-- start of DOCUMENT SEGMENT --

# A chilling observation about our future as a nation



## Josiah (Jan 12, 2015)

It was the moment at which gridlock became institutionalized.


​We are now at a point where the institutional inertia of our political organization will regularly produce divided government. Future historians will not blame Obama because there will be no illusion that more could have been done. The country will come together in emergencies – particularly foreign crises – but the federal government will remain dysfunctional for the most part. State and local governments will become more important in response. Some will have resources to move forward; others will be starved for resources. This will produce a country of even greater regional differences as some areas develop and others are left behind. Major problems of a national scope will not be addressed or they will be addressed only with half measures unlikely to succeed.
*– Paul Kahn*​


----------



## Jackie22 (Jan 12, 2015)

Well now, that's a lovely prediction....huh?

Sadly, I agree with it.


----------



## QuickSilver (Jan 12, 2015)

Well, someone finally said it..  Yes... very true.  On the other hand.. HOW can the Democratic party stand by and let Republicans move all the money to the top and create a third world nation?  Stopping them is of utmost importance, before this country becomes Dickens England.


----------



## Jackie22 (Jan 12, 2015)

QuickSilver said:


> Well, someone finally said it..  Yes... very true.  On the other hand.. HOW can the Democratic party stand by and let Republicans move all the money to the top and create a third world nation?  Stopping them is of utmost importance, before this country becomes Dickens England.



Totally agree!


----------



## rt3 (Jan 12, 2015)

Somebody got sand in there swimming suit.


----------



## oakapple (Jan 12, 2015)

rt3 said:


> Somebody got sand in there swimming suit.


    Have you been to the beach rt3?


----------



## rkunsaw (Jan 12, 2015)

We took a giant step toward improving our government in November.


----------



## Don M. (Jan 12, 2015)

Josiah09 said:


> It was the moment at which gridlock became institutionalized.
> 
> 
> ​We are now at a point where the institutional inertia of our political organization will regularly produce divided government. Future historians will not blame Obama because there will be no illusion that more could have been done. The country will come together in emergencies – particularly foreign crises – but the federal government will remain dysfunctional for the most part. State and local governments will become more important in response. Some will have resources to move forward; others will be starved for resources. This will produce a country of even greater regional differences as some areas develop and others are left behind. Major problems of a national scope will not be addressed or they will be addressed only with half measures unlikely to succeed.*– Paul Kahn*



This is what happens when the citizens of a nation allow Greed and Big Money to take over the Government.  Even worse, it fosters the Blind Partisanship which allows these wealthy special interests to cement their hold on the government.  "Citizens United" is the Worst Thing that has come out of Washington in recent years, and it may turn out to be the Final Coffin Nail in this nations Democracy.  If our nation is going to move forward and serve the needs of our people, again, this Liberal vs. Conservative BS must Cease.  We have become a Divided Nation, and those at the top are laughing themselves silly over the success of this division.

-- end of DOCUMENT SEGMENT --
-- start of DATASET ENTRIES --

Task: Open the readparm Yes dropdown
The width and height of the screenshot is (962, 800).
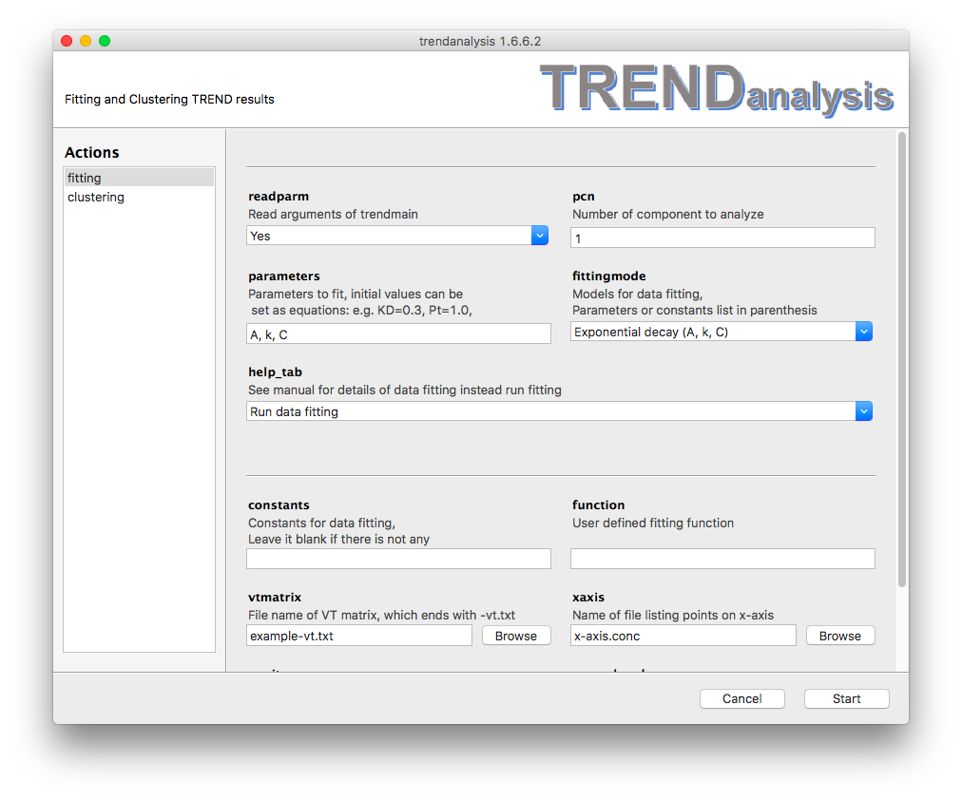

-- end of DATASET ENTRIES --
-- start of DATASET ENTRIES --

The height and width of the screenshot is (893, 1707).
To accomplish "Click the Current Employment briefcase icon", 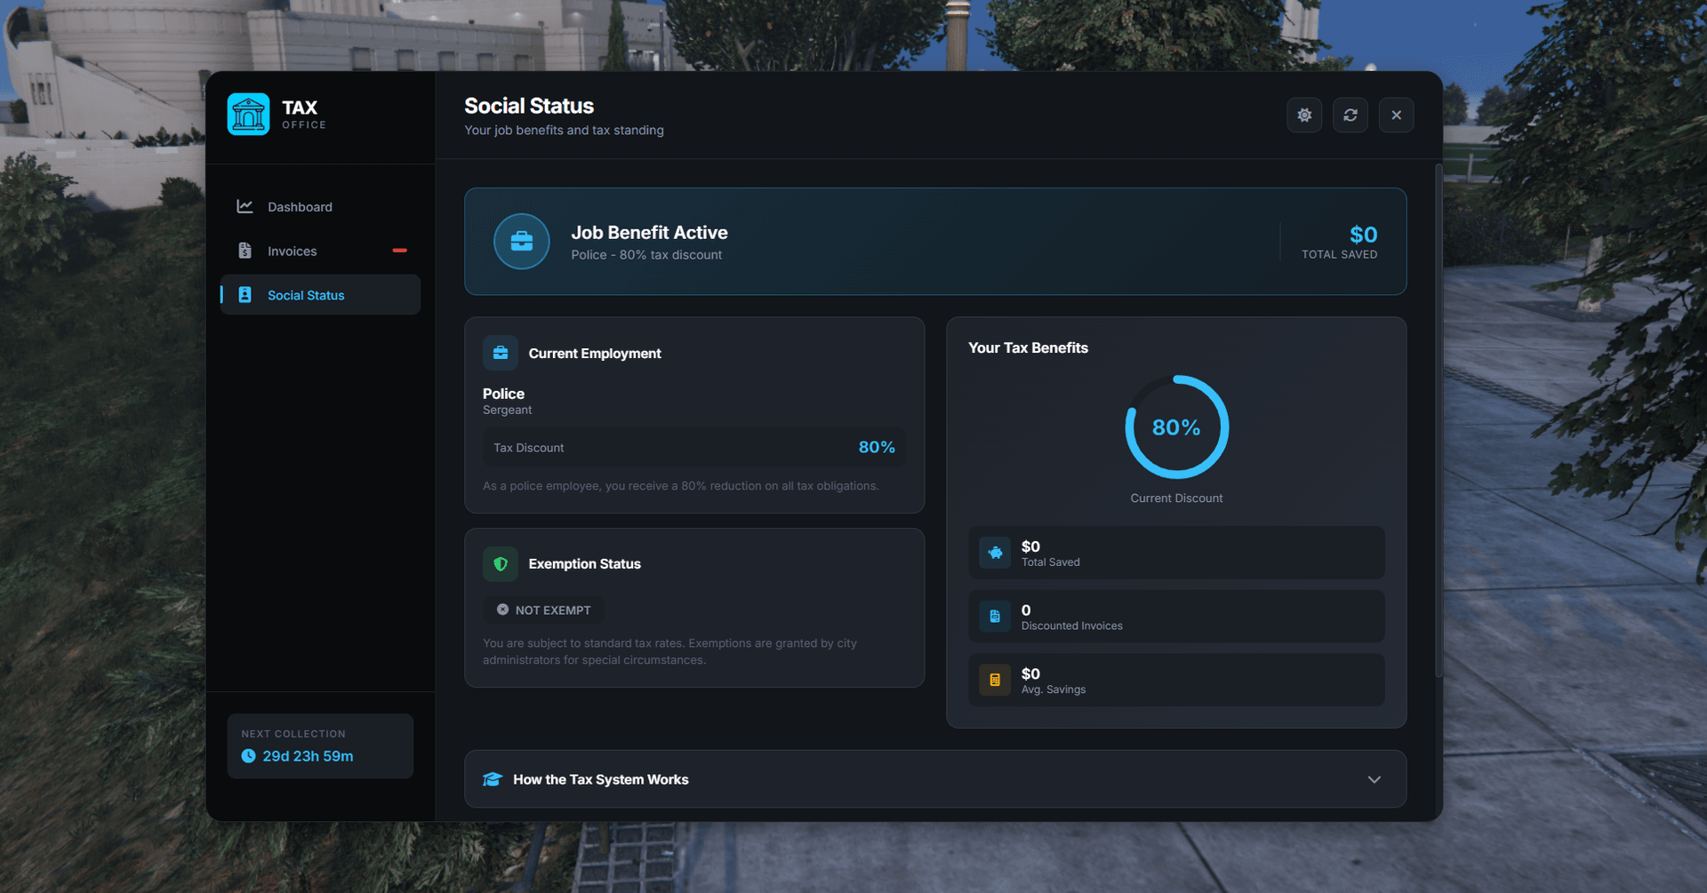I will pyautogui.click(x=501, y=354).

-- end of DATASET ENTRIES --
-- start of DATASET ENTRIES --

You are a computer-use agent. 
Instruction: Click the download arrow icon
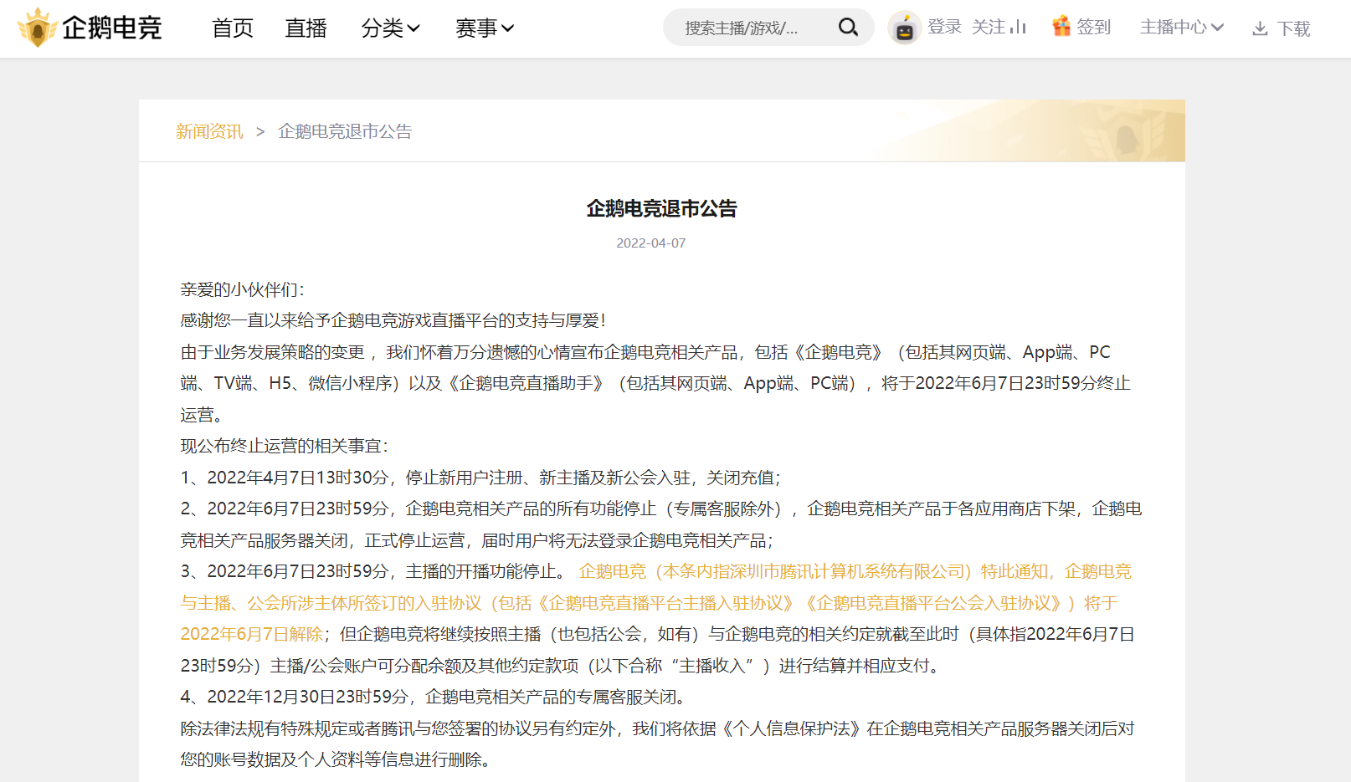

-- end of DATASET ENTRIES --

TASK LIST
- a) In the thread on political gridlock, which governments does the quoted passage say will become more important in response to a dysfunctional federal government?
- b) Rewrite the paragraph of the thread on political gridlock beginning "This is what happens when the citizens" as a short bulleted list that keeps its main points.
- c) Decide whether each statement agrees with the thread on political gridlock. Answer yes or no, and quote the words from the thread that decide it.
(i) The quoted passage predicts that future historians will blame Obama.
(ii) QuickSilver warns that the country could become Dickens England.
(iii) rkunsaw claims that a giant step toward improving the government was taken in November.

PER-TASK OUTPUTS
- a) State and local governments.

- b)
- The situation results from citizens letting Greed and Big Money take over the government.
- This fosters Blind Partisanship, which lets wealthy special interests cement their hold on the government.
- "Citizens United" is called the worst thing to come out of Washington in recent years and possibly the final coffin nail in the nation's democracy.
- For the nation to move forward and serve its people, the liberal-versus-conservative conflict must cease.
- The nation has become divided, and those at the top are laughing at the success of this division.

- c)
(i) No: "Future historians will not blame Obama"
(ii) Yes: "before this country becomes Dickens England."
(iii) Yes: "We took a giant step toward improving our government in November."